The concept of using cheaper carbon-based materials in place of silicon to produce transistors is not new. In late 2005, Chemnitz University in Germany developed an intriguing method for printing integrated circuits on paper, cardboard and plastic. The process was later abandoned, however, because the gap in performance between the carbon-based and silicon components was too noticeable.
Research led by Stanford associate professor Zhenan Bao has produced a set of techniques for manufacturing organic films that can be placed directly underneath electron-carrying organic semiconductors. Such films are consistently smooth at a molecular level, which helps conduct electrical particles and improve the components' performance by up to two orders of magnitude.
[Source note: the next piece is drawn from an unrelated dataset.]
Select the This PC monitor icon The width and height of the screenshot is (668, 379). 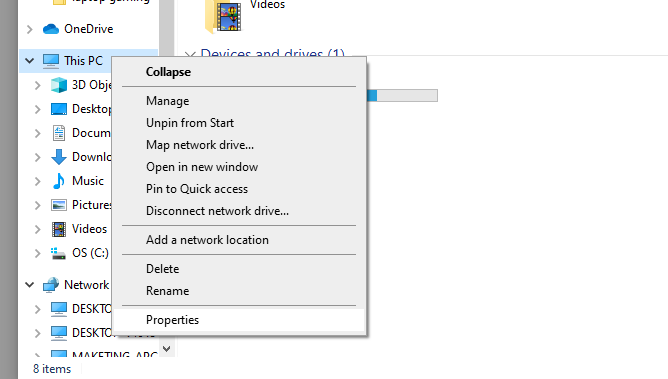click(51, 61)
The smooth layers were produced via spin-coating, a common process already used in the production of CD and DVD layers.
When Bao's group tested the film with pentacene, one of the most commonly used organic semiconductors, its ability to carry an electrical charge improved 100-fold, with other semiconductors showing comparable performance gains. Nevertheless, several further improvements still need to be made, including better electrical contact between the crystals forming the smooth surface and the components' electrodes.
While organic electronics are cheaper than their silicon-based counterpart, further breakthroughs are needed before performance is on a par. Until then, organic electronics are likely to be used only in embedded systems, where performance requirements aren't as high as those needed in personal computer microprocessors.